Roboter begehen jedoch keine »Gedankenlosigkeiten«, sie handeln nur logisch – und so kommt es, dass der Roboterkommandant der Venusfestung nach Thoras und Rhodans »unangemeldeten« Einflügen die GEHEIMSCHALTUNG X auslöst, die den Planeten hermetisch abriegelt ...
Perry Rhodan – Der Herr der Dritten Macht ist zum Gefangenen der Venus geworden.
John Marshall und Son Okura – Perry Rhodans Mitgefangene.
Reginald Bull – Er bekommt mit seinem Chef keine Verbindung mehr.
Thora – Ihre unüberlegte Flucht von der Erde endet in einem Fiasko.
Tako Kakuta – Seine teleportativen Fähigkeiten sind Bulls letzte Hoffnung.
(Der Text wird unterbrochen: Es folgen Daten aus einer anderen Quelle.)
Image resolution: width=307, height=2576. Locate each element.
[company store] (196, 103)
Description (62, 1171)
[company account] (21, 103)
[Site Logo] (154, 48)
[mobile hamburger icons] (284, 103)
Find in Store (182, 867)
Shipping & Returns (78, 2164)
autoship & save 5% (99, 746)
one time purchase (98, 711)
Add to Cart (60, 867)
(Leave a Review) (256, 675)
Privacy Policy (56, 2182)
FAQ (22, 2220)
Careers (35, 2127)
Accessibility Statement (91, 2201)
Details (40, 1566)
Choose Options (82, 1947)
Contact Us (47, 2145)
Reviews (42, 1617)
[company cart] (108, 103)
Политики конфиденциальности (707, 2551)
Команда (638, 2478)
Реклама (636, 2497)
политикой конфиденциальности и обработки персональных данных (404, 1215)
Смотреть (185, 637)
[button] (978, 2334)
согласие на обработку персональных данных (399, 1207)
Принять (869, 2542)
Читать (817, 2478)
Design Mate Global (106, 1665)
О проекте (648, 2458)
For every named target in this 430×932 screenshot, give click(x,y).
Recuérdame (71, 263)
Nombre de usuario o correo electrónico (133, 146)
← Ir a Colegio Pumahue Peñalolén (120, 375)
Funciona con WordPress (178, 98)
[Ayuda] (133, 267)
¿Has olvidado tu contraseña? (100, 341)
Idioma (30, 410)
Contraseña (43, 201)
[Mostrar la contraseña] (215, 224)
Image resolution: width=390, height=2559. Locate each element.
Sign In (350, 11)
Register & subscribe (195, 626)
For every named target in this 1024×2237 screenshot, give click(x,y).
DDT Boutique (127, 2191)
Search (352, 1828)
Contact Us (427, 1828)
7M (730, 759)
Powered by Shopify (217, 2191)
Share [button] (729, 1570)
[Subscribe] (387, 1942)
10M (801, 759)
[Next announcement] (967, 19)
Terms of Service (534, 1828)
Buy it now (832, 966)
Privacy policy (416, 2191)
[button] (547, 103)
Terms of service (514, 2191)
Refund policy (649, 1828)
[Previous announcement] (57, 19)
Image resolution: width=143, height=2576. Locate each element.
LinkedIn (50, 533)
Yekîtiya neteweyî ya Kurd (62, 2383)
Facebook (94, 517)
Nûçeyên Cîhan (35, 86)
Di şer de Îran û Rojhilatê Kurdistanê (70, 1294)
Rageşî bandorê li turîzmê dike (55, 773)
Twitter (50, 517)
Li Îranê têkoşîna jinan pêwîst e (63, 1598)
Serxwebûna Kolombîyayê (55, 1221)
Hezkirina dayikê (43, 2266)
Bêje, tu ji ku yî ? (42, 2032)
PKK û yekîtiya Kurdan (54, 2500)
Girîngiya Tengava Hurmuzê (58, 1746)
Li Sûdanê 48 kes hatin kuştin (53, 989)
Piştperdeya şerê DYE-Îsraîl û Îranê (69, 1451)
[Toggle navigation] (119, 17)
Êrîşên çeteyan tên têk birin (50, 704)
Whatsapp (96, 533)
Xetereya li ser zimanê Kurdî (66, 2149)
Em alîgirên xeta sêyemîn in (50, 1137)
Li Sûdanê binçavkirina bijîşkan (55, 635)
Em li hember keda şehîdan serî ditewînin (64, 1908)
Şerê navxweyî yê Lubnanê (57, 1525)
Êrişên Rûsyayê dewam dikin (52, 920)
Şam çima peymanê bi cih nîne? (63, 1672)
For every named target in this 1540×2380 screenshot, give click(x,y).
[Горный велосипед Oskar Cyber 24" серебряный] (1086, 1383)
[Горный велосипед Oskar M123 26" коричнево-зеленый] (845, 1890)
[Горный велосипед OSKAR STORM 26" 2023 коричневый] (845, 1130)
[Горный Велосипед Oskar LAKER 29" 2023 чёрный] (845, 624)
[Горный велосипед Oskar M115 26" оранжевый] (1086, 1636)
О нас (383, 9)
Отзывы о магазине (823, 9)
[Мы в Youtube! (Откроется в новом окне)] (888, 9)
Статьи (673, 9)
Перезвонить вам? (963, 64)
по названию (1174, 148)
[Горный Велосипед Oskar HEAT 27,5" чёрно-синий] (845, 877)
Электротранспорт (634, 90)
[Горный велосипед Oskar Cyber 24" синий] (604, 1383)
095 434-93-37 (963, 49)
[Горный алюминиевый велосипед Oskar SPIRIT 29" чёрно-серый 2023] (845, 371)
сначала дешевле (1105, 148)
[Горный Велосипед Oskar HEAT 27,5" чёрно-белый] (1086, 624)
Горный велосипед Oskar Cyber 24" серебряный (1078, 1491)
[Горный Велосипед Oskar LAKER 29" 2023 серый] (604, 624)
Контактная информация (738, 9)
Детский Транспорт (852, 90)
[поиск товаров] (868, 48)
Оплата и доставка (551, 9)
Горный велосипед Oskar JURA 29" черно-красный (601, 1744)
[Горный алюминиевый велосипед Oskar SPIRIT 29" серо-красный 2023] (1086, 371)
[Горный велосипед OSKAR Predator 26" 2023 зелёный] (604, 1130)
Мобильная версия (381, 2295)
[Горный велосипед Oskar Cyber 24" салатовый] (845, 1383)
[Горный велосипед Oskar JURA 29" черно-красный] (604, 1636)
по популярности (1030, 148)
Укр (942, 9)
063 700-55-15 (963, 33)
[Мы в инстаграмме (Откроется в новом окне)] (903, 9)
General Tomisenkow – Ein Divisionskommandeur ohne Division.
Oberst Raskujan
»Und wenn Sie sich auf den Kopf stellen, meine Herren!«, erklärte Reginald Bull nach einer ermüdenden Diskussion. »Wir kehren nicht zur Erde zurück. Wir bleiben vielmehr auf dieser Satellitenbahn um die Venus. Habe ich mich klar genug ausgedrückt?«
Die wenigen Männer im Kommandoraum nickten. Keiner von ihnen zeigte allerdings die geringste Spur von Begeisterung über den offenbar hirnverbrannten Entschluss ihres Captains. Sie fügten sich, weil Bull zu bestimmen hatte. Und jeder im Mutantenkorps wusste, dass auch scheinbar sinnlose Befehle auszuführen waren.
Bully, wie sich Reginald Bull selbst gern nennen hörte, war als Kommandant von Perry Rhodans geheimem Mutantenkorps eine derart exponierte Persönlichkeit, dass er sich Fehlschläge einfach nicht leisten durfte.
Und hier deutete sich ein Fehlschlag an!
»Hier stimmt etwas nicht«, fuhr Bull mit gereizter Stimme fort. Dabei stieß sein gestreckter Zeigefinger mehrere Male drohend nach unten. »Wer dem Herrn der Dritten Macht dient, wer Perry Rhodan seinen Eid geschworen hat, der kann ihn nicht verlassen, wenn es ihm am schlechtesten geht! – Sie wollen zur Erde zurück. Und wie soll es danach weitergehen? Sie wissen genau, dass unser Chef so ziemlich allein dort unten im Venus-Dschungel steckt ...«
»Okura wird bei ihm sein. Und auch Marshall und Thora«, wagte der kleine, aber breit und wuchtig gebaute Mutant Wuriu Sengu einzuwerfen.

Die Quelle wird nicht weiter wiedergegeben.